Il Papa emerito cita come esempio la recente pubblicazione del libro di Fabrizio Grasso La rinuncia. Dio è stato sconfitto?, e il riferimento a un possibile scisma che il cardinale citava esplicitamente nell’intervista alla Frankfurter Allgemeine Zeitung. La conclusione della lettera è un invito a Brandmüller a pregare perché «il Signore venga in aiuto della Sua Chiesa. Con la mia apostolica benedizione, suo, Benedetto XVI».
La frase sulla «situazione della Chiesa oggi» è stata rilanciata come un giudizio pesante del Papa emerito sul successore. Anche se questa appare una lettura semplicistica e riduttiva: la situazione della Chiesa oggi è la situazione della Chiesa del nostro tempo, non soltanto identificabile con gli ultimi cinque anni. Se così fosse, bisognerebbe infatti supporre che i problemi, gli abusi sessuali, l’infedeltà del clero, i dissensi dottrinali sbandierati, i carrierismi e le cordate di potere, siano fenomeni spuntati all’improvviso dopo il 2013 e che fino a quel momento la vita della Chiesa fosse stata ideale. Peraltro, proprio Joseph Ratzinger, ancora giovane e brillante teologo, nell’ottobre 1958 scrisse un saggio intitolato “Diue neuen Heiden und die Kirche”, “I nuovi pagani e la Chiesa”. Il timore che la Chiesa si stesse “mondanizzando” era già presente nella sua riflessione teologica.
Di certo la pubblicazione delle lettere di Brandmüller rappresenta soltanto l’ultimo episodio di uso strumentale del Papa emerito. C’è da chiedersi perché l’anziano porporato tedesco abbia fatto circolare le due missive: difficile immaginare che la Bild le abbia “rubate” penetrando nella sua abitazione in Vaticano, trattandosi di esemplari cartacei e dunque non presenti nella memoria del computer del porporato. In questione è la rete ecclesiastico-mediatica, con sponde in Vaticano, protagonista dei quotidiani attacchi contro Papa Francesco. Una rete che ha ripetutamente tentato di arruolare Benedetto XVI usandolo contro il predecessore.

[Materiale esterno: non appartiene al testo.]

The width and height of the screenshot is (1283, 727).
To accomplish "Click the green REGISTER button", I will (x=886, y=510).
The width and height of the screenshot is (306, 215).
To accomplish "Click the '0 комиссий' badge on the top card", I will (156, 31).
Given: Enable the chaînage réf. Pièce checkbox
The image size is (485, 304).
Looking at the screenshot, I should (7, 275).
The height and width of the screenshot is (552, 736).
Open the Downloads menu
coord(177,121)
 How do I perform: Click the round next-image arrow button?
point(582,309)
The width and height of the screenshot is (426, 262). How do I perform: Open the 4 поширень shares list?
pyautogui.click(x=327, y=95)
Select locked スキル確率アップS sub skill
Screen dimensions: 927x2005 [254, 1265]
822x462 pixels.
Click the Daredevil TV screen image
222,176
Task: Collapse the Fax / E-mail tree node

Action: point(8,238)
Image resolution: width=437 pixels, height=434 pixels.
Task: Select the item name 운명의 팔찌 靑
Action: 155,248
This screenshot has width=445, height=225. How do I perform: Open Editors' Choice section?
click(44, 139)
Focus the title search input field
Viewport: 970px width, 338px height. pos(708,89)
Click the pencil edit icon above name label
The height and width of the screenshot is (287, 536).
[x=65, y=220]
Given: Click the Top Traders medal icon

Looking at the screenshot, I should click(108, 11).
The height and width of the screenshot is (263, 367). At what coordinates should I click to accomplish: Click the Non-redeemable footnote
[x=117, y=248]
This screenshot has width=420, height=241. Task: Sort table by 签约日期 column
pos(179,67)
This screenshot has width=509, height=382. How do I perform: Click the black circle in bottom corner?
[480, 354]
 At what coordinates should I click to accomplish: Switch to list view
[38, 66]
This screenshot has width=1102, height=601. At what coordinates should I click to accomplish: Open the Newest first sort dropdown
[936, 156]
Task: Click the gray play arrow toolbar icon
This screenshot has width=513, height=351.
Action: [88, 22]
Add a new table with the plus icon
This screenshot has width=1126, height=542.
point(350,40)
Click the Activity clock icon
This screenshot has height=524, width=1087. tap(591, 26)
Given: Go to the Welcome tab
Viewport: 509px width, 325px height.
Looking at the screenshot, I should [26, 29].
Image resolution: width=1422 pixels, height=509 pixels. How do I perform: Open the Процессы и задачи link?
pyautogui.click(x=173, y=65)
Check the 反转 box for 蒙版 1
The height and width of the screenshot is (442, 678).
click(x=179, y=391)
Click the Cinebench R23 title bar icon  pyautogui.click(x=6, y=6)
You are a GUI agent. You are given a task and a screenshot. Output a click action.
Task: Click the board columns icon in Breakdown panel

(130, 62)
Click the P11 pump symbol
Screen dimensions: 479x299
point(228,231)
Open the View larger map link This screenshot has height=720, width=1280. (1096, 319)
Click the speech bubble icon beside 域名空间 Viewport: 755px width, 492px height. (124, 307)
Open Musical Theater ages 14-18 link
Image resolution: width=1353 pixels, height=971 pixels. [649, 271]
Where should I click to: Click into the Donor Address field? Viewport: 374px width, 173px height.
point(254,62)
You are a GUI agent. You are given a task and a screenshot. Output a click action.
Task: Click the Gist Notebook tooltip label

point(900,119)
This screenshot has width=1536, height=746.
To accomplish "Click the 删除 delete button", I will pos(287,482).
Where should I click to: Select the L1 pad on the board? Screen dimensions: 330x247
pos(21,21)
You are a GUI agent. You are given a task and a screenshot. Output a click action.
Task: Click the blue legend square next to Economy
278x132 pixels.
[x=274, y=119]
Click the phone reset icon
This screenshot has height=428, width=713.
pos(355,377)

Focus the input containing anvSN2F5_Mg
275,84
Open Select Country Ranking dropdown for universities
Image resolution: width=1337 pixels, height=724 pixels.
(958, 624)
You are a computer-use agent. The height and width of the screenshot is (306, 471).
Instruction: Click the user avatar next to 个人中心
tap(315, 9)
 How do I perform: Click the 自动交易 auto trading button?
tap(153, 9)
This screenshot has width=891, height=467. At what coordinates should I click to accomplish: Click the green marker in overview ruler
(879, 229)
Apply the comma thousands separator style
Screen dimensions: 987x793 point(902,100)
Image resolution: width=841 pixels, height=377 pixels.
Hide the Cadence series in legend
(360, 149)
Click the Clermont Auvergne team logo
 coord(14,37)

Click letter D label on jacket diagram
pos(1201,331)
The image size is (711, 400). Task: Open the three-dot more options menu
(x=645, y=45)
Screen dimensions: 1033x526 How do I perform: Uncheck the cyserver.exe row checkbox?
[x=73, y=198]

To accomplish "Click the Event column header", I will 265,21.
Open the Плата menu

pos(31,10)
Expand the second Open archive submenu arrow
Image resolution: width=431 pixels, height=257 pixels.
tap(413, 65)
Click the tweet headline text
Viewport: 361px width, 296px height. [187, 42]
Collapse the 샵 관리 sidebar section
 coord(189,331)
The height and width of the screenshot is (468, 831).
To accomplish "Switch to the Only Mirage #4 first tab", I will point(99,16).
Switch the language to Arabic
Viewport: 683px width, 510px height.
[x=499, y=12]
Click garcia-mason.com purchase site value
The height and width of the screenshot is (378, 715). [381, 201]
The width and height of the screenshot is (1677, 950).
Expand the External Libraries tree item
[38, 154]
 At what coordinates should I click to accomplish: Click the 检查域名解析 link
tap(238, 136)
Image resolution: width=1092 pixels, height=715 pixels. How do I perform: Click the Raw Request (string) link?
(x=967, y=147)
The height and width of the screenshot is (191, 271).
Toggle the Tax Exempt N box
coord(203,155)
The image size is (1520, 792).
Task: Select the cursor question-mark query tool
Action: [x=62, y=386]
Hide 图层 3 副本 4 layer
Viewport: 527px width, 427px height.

Peraltro, la discussione sulla figura, non ancora codificata, del “Papa emerito” è un tema sul quale in futuro la Chiesa dovrà riflettere. Benedetto ha fatto una scelta, ma ha intelligentemente deciso di non codificarla. È fuori dubbio che la decisione di conservare il nome pontificale, l’abito bianco e il titolo di “Papa emerito” (dove la parola Papa viene prima dell’aggettivo emerito), insieme ad alcune esternazioni dei collaboratori, hanno contribuito a fomentare dubbi, incertezze e persino, in qualcuno, l’idea di un Papa emerito ancora un po’ Papa, che diventa punto di riferimento della fronda dei delusi del Papa regnante.